One way to improve transparency and reduce prices is through “reference pricing,” in which an employer or insurer makes a defined contribution toward covering the cost of a particular service and the patient pays the remainder. The objective is to encourage patients to choose providers with both quality and costs in mind. In a September 2012 Health Affairs article, University of California, Berkeley, researchers James C. Robinson and Kimberly MacPherson reviewed how this approach is being tested.
Many of the measures described above are in process, although they are playing out at different rates in different regions and systems around the country. There are widespread concerns about how replicable and scalable some new payment models are, and how soon they will make a major difference in the way care is provided and in what amount. There are also cross-cutting trends, including consolidation of hospital systems and their employment of physicians, which could lead to the provision of more unnecessary services, not fewer.
For example, in a May 2012 Health Affairs article, Robert A. Berenson, an institute fellow at the Urban Institute, and coauthors found that dominant hospital systems and large physician groups can often exert considerable market power to obtain steep payment rates from insurers.
FEAR OF RATIONING: In theory, a focus on eliminating waste in health care could skirt the issue of rationing because wasteful activities, by definition, carry no benefit to consumers. However, there may be a fine line between health care that is of no benefit and situations where the benefits are relatively small, especially in comparison to the cost.
A common example involves continued chemotherapy treatments for patients having certain advanced cancers. These treatments can cost tens of thousands of dollars but extend a patient’s life by only a few weeks. However, restricting the use of such treatments or services can lead to accusations of “rationing.”

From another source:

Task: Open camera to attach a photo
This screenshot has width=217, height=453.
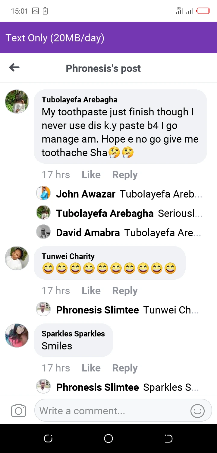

To address many Americans’ fear that the Affordable Care Act would lead to rationing, the law specifically forbids the federal government from making decisions on “coverage, reimbursement, or incentive programs” under Medicare that take cost-effectiveness into account, and “in a manner that treats extending the life of an elderly, disabled, or terminally ill individual as of lower value than extending the life of an individual who is younger, nondisabled, or not terminally ill.” The law is silent on any of these activities going on outside of Medicare.
What’s Next?
Efforts to extract waste from the health care system will in all likelihood continue along a range of federal government initiatives, including information technology adoption, pay-for-performance, payment and delivery reforms, comparative effectiveness research, and competitive bidding. Similar programs are also being initiated by state Medicaid agencies and by private payers. In the view of many experts, even more vigorous efforts to pursue the reduction of waste in health care are clearly warranted.